Blind Guardian – Nighfall in Middle-Earth [1998]
Anderson: Se alguém ainda não sabia, o que acho difícil, o Blind Guardian é uma banda que ama as obras de Tolkien. Os caras usam de inspiração, usam personagens, usam cenário, usam o que puder sem vergonha de ser feliz. É uma veneração. Nesse álbum a obra The Silmarillion, que de modo amplo, trata de diferentes eventos ocorridos na ‘Terra Média’, região do universo criado por Tolkien. Fazendo jus a extensa densidade e diversidade abordada nos contos de ‘O Silmarillion’ o álbum tem quase uma hora de duração e uma grande diversidade de sonoridades. Só pelo quilate dos clássicos presentes da pra ter noção da importância desse álbum, não só pra banda, mas para todo gênero Power Metal. Temos “Into the Storm” que abre na paulera após uma intro épica, e ainda “Nightfall”, “Mirror Mirror” ou as baladas “The Eldar” e “Blood Tears” são amostras do poder do clássico. É um clássico perfeito para quem está querendo entender mais sobre Power Metal.
André: Bem, adoro o Senhor dos Anéis (tanto os livros quanto os filmes), adoro o Blind Guardian e este casamento entre os dois gerou um dos melhores discos de power metal de todos. Baseado no Silmarillion de Tolkien, temos aqui letras que respeitam a obra original e músicas pesadas e marcantes do álbum considerado clássico da banda alemã. “Mirror Mirror” e “Times Stand Still (At the Iron Hill)” podem ser as que os fãs mais amam mas a minha favorita aqui é “The Curse of Feanor”. Nossa, a energia dessa música é incrível. Mesmo os excessos de interlúdios não me atrapalham em nada curtir este trabalho que coloca a palavra “épico” no seu verdadeiro sentido.
Daniel: Eu gosto bastante de Power Metal e, para mim, Nighfall on Middle-Earth é um dos seus expoentes. O respeito da banda com a obra de Tolkien é nítido, pois o capricho com o álbum é muito palpável. Clássicos como “Into the Storm”, “Nightfall”, “Mirror Mirror” e “Blood of Tears” são das melhores composições, não apenas da banda, mas do estilo.

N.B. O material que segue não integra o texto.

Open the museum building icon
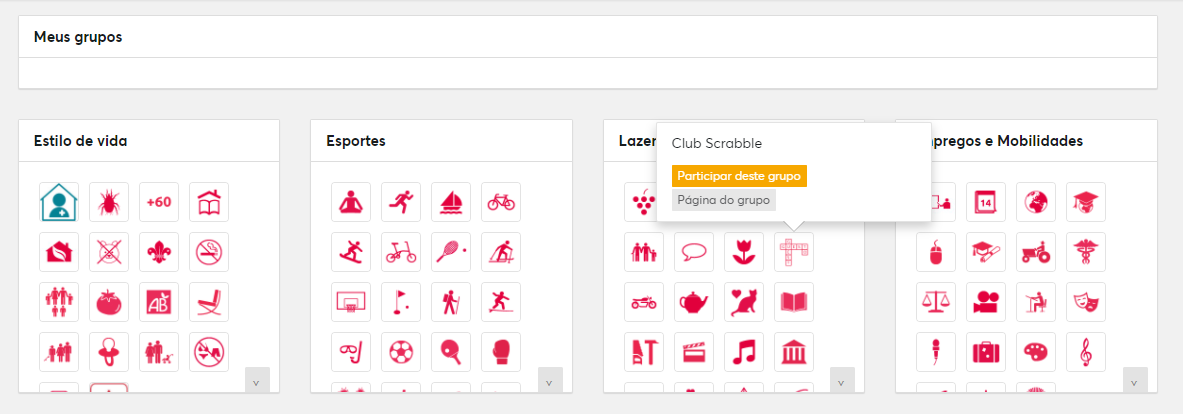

Davi: Trabalho marcante na discografia dos bardos. Comprei esse álbum na época de lançamento. Nessa época, estava ouvindo muito Stratovarius, Heaven´s Gate, Helloween, Angra e, é claro, Blind Guardian. Foi aqui que Hansi Kursch decidiu que deixaria o baixo de lado para focar unicamente nos vocais. O trabalho vocal apresentado aqui é muito bom, assim como o tracklist que teve sua inspiração no livro Silmarillion. Faixas como “Into The Storm”, “Nightfall”, “Mirror Mirror” e “Time Stands Still (At The Iron Hill)” são clássicos do gênero. Sem dúvidas, meu álbum favorito da lista.

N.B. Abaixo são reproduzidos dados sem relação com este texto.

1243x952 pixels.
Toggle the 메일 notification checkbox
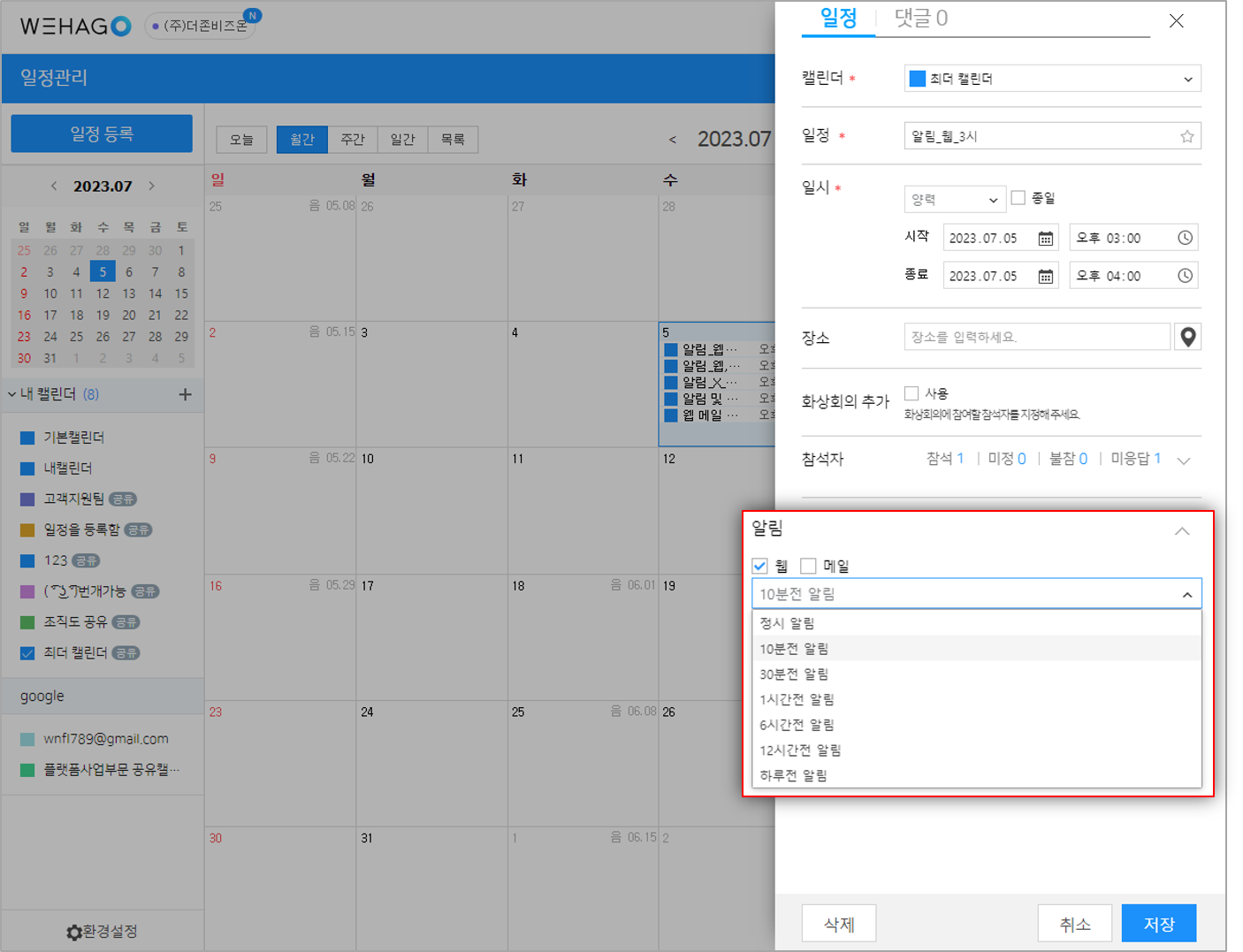(808, 566)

Mairon: Aqui sim, um disco que retrata musicalmente a obra que o influenciou. Baseado em Silmarillion, um dos grandes clássicos de Tolkien, é uma obra muito interessante. Confesso que nunca tinha parado para ouvir o Blind Guardian, e apesar de alguns excessos de sintetizadores aqui e ali, curti bastante o disco. as vinhetas também ajudam a musicar a obra, o que torna-a ainda mais atrativa. A abertura com “Into The Storm” é empolgante, com um ótimo trabalho vocal, e belos solos de guitarra, que me fizeram pensar que o Rainbow poderia ter evoluído para isto nos anos 90. Curti a velocidade e as variações de “A Dark passage”, “The Curse of Fëanor” e “Time Stands Still (at the Iron Hill)”, impressionantes. Chama a atenção a diversidade de ritmos, como os bonitos arranjos de “Blood Tears”, “Nightfall”, “Thorn” e “When Sorrow Sang”, os invencionismos eletrônicos de “Mirror Mirror” e “Noldor (Dead Winter Reigns)” e até a operística “The Eldar”. Acho que a segunda metade do disco ficou um tanto cansativa, mas no geral, apenas o vocal não me agradou tanto, enquanto os guitarristas são muito bons. Achei um disco bem ok, e dentro do conceito aqui apresentado, o que melhor se encaixou para apresentar a obra literária.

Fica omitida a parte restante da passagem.